Document source
▼

De nombreux psychologues et psychiatres ont travaillé sur cet élément fondamental de notre épanouissement et la question bien que passionnante est bien complexe !
Comment définir l'estime de soi ?
« Estimer » vient du latin « aestimare » dont le sens premier est « évaluer » : on évalue le prix d’une denrée, d’un objet, le montant d’une amende, la sévérité d’une condamnation, la valeur d’une idée… Le sens second d’« apprécier, estimer, avoir une bonne opinion » revêt plutôt une dimension affective.
Quelle conclusion tirer de ces deux sens ?
Que l’estime de soi peut s’appuyer sur une part d’objectivité mais aussi sur des considérations subjectives, que les émotions jouent un rôle déterminant dans la construction et l’évolution de celle-ci. L’estime de soi se forge sur des considérations rationnelles ET émotionnelles.
Si on la considère de manière globale, on peut donc définir l’estime de soi comme le sentiment que chacun a, au fond de lui, de sa propre valeur. C’est ce que Christophe André nomme « la vision de soi », basée sur une évaluation (forcément subjective) de ses propres compétences, qualités et défauts. Cette évaluation se fait par rapport à une norme, un idéal, posés personnellement comme référence. Ainsi, plus l’écart est petit, entre ce qu’on voit (ou croit voir) de soi et ce qu’on voudrait voir (l’idéal de soi), plus l’estime de soi est élevée, et vice-versa. Un idéal de soi trop parfait débouche sur une estime de soi basse car les attentes deviennent inatteignables.

▲

Données fournies
▼

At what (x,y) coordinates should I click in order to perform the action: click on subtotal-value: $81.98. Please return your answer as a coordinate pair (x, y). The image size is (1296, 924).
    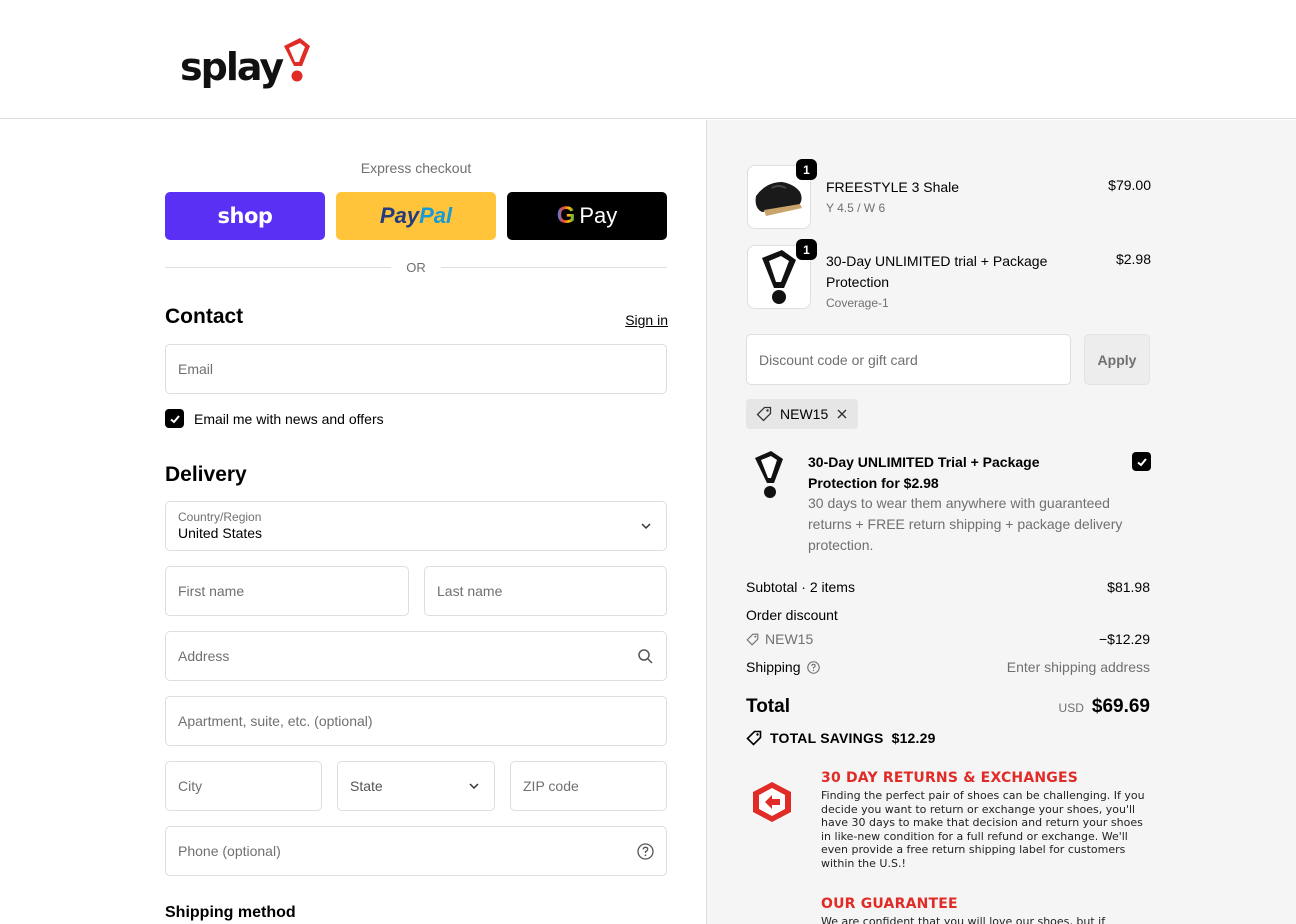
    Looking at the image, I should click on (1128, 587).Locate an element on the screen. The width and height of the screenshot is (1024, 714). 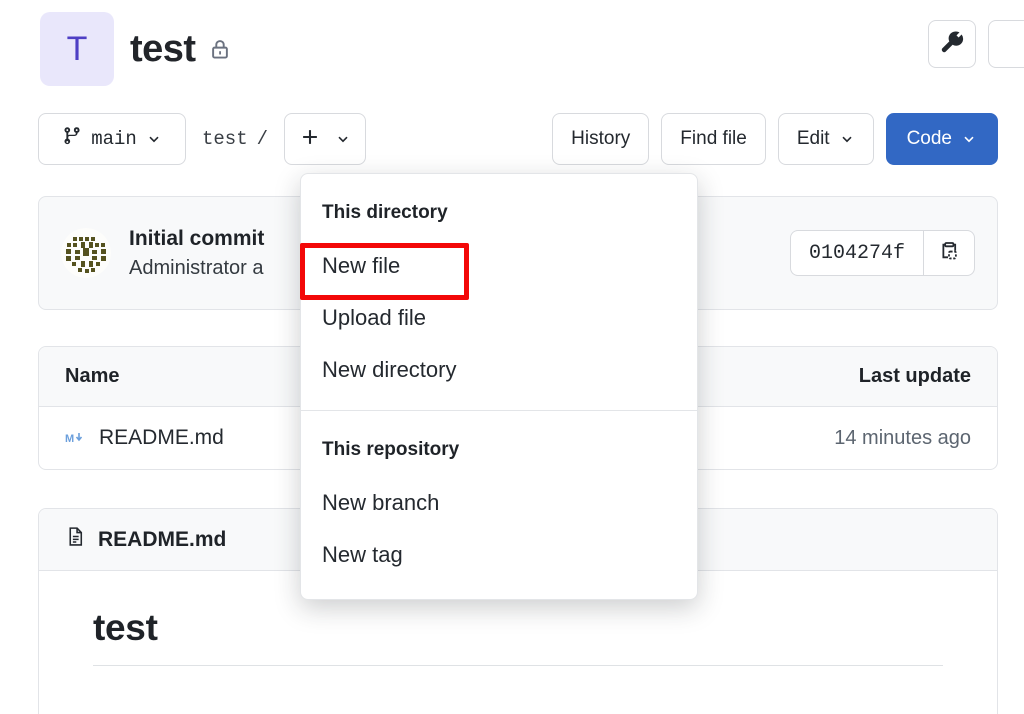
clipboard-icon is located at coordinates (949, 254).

▲

Exercices
(1) Modifiez le passage du texte sur l'estime de soi qui va de « De nombreux psychologues » jusqu'à « une dimension affective. » inclus, en y remplaçant « psychologues » par « sociologues ».
(2) Poursuivez le texte sur l'estime de soi là où il s'arrête.
Les données proviennent d'une autre source.

Réponses
(1)
De nombreux sociologues et psychiatres ont travaillé sur cet élément fondamental de notre épanouissement et la question bien que passionnante est bien complexe !
Comment définir l'estime de soi ?
« Estimer » vient du latin « aestimare » dont le sens premier est « évaluer » : on évalue le prix d’une denrée, d’un objet, le montant d’une amende, la sévérité d’une condamnation, la valeur d’une idée… Le sens second d’« apprécier, estimer, avoir une bonne opinion » revêt plutôt une dimension affective.

(2)
Il est aussi admis qu’il existe plusieurs estimes de soi, puisqu’elle est amenée à varier suivant les domaines considérés : travail, relations sociales, sport, apparence physique, comportement… Chez un.e adolescent.e, par exemple, la perception du corps joue un rôle particulièrement important pour l’estime de soi. La popularité peut aussi, chez les un.e.s, être un vecteur d’estime de soi plus important que la réussite scolaire alors que pour d’autres cette dernière passe au premier plan.
L’estime de soi peut ainsi varier selon les domaines de compétence que chacun sera amené à privilégier. Une personne peut avoir une bonne estime de soi globale, tout en ayant une vision négative d’elle-même en sport. Il faut aussi considérer le fait que l’estime de soi varie dans le temps suivant les expériences de réussite et d’échec. Et, bien sûr, l’impact des échecs ou des réussites ne sera pas le même chez une personne ayant, de manière structurelle, une bonne ou une mauvaise estime de soi.
L'estime de soi ne dépend pas que de soi : pourquoi ?
Le soi est aussi une construction sociale qui se façonne en fonction des interactions, des « échanges » avec les autres.
La comparaison à l’autre et le regard des autres ont un effet déterminant sur l’estime de soi.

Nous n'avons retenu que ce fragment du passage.